Poptimism in the time of crisis
After the bad news of 8 November, I decided to change up my busking set a bit. I had a strong craving to play songs by 80s punk bands like The Clash and the Talking Heads, and performing the pop hits that were my bread and butter seemed wrong when we’re so close to the end of the world. The more I thought about this, though, the more I wanted to push back against it.
If you’re reading this, you don’t need me to tell you about how punk used surrealism and Marshall stacks to rebel against the totalitarian forces ruling England in the ‘70s and the States in the ‘80s. You probably don’t need me to draw parallels between the actor who served as President at the time punk was in its ascendancy and the Orange Nightmare who’s about to take over the White House. On a personal level, punk and new wave scored my childhood and coming-of-age. My parents listened to WBCN--the radio station the broke both the Clash and the Talking Heads--in the morning before school and in the car. I was dimly aware of nuclear annihilation and the unrest going on throughout the country, and as I got older and started to understand what was happening in the world those albums put the bad times of the ‘80s into greater perspective. As a teenager, I found solace in the music of Husker Du and the Minutemen while I looked for my people and dealt with an unstable home situation. I associate punk with revolution on a personal and political level, is the tl;dr of it.

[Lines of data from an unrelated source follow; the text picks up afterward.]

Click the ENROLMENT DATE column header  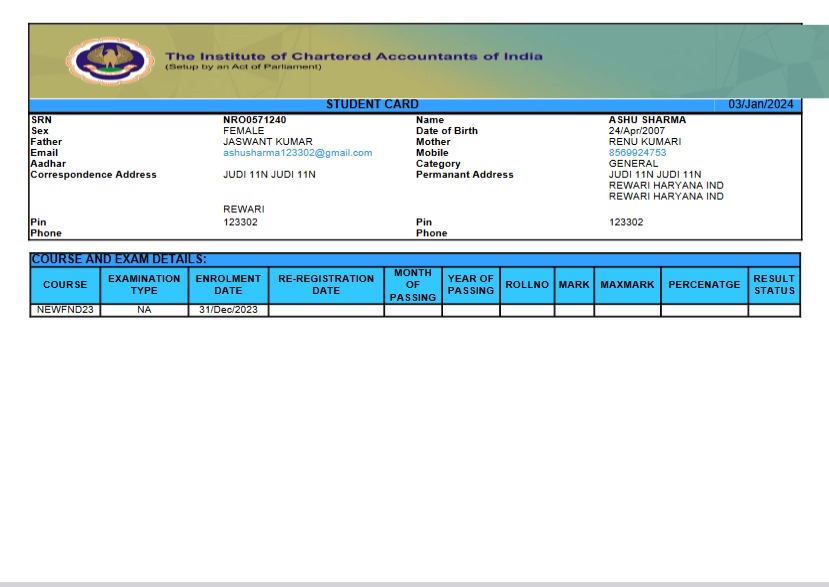(x=228, y=285)
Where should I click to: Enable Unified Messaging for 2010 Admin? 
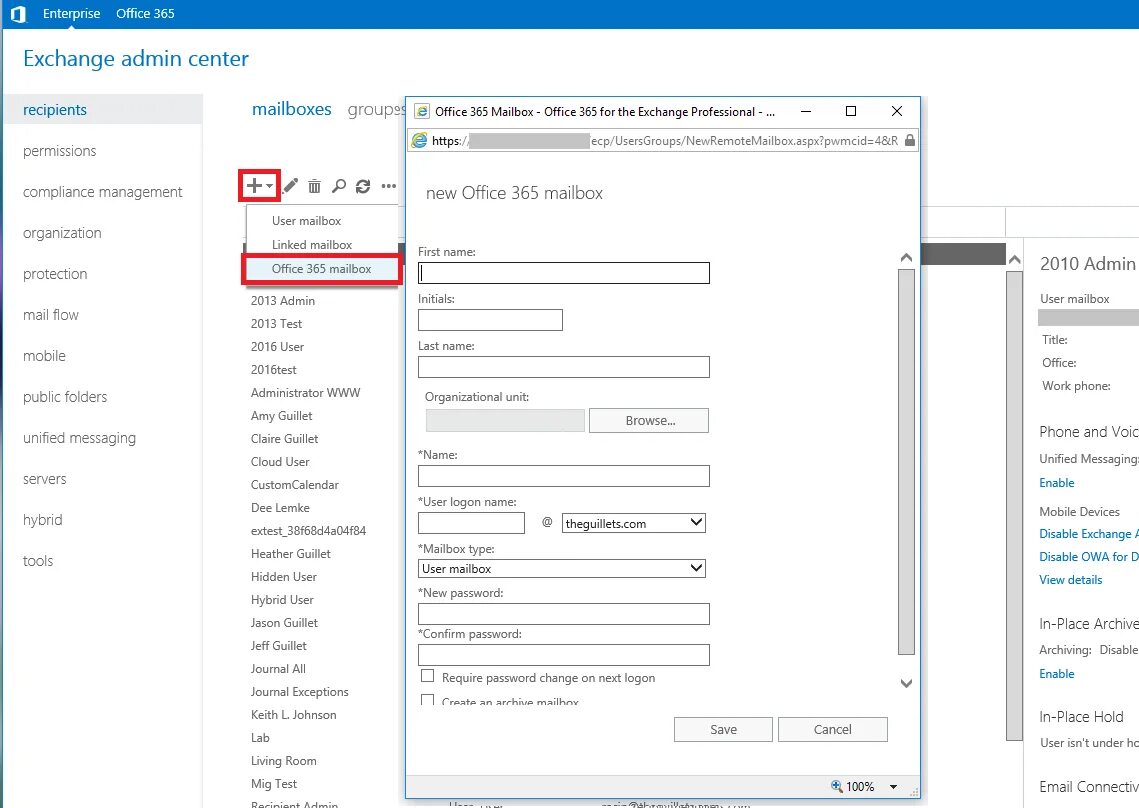click(1056, 483)
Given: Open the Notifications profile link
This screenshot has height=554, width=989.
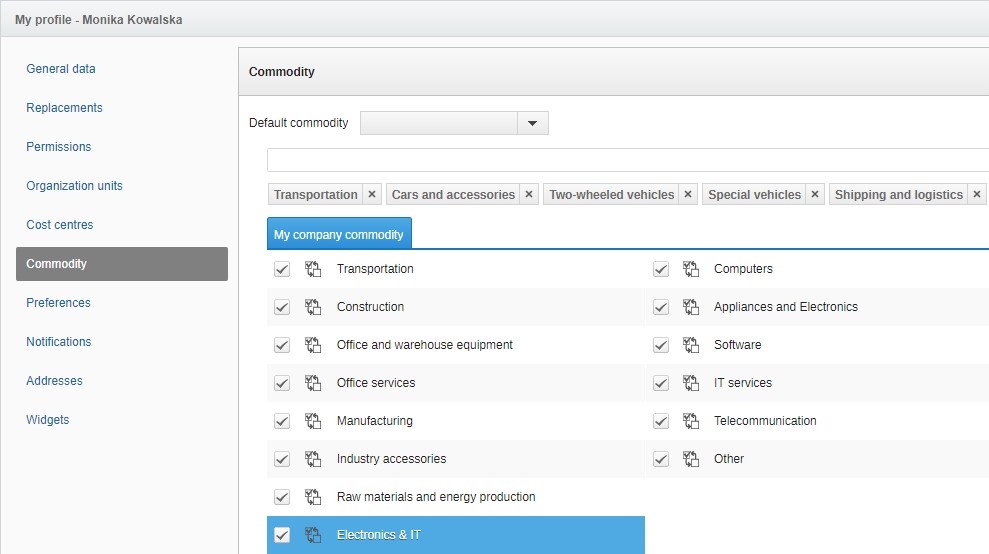Looking at the screenshot, I should click(x=59, y=342).
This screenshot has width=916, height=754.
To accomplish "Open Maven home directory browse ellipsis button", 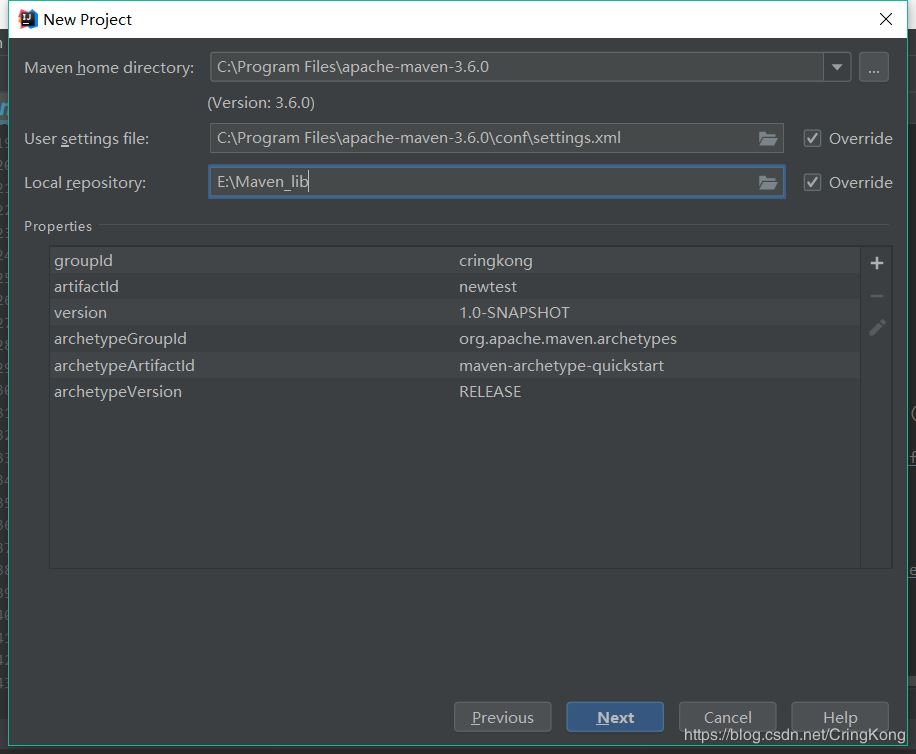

I had a hard time playing some of the songs in my set after 11/8 because they were so closely associated with the election, like “Roar” and “Fight Song”. A few of the others, like the Taylor Swift medley I had been playing, just felt too happy for our moment in history. As I excised songs from my set, though, I realized that I was replacing many of my tunes with deep-and-meaningful Political Songs by White Men with electric guitars, and I started to wonder if I had lost something by taking out so many songs by women.
I believe that pop music can be a force for political good, but many of the pop albums I’ve loved this year are by Black women. “Hold Up” and “Cranes in the Sky” are better appreciated from a distance than performed by a middle-aged woman with a complexion the color of skim milk. On the other hand, can making someone happy and helping them escape from a painful reality--if only temporarily--also be a political act? I keep thinking of the last lines from Sullivan’s Travels: "There's a lot to be said for making people laugh. Did you know that that's all some people have? It isn't much, but it's better than nothing in this cockeyed caravan.”
I’m trying to find a balance within all this. I know I’m overthinking it, and I want to balance what’s right for me as an arteest with what my audience would enjoy.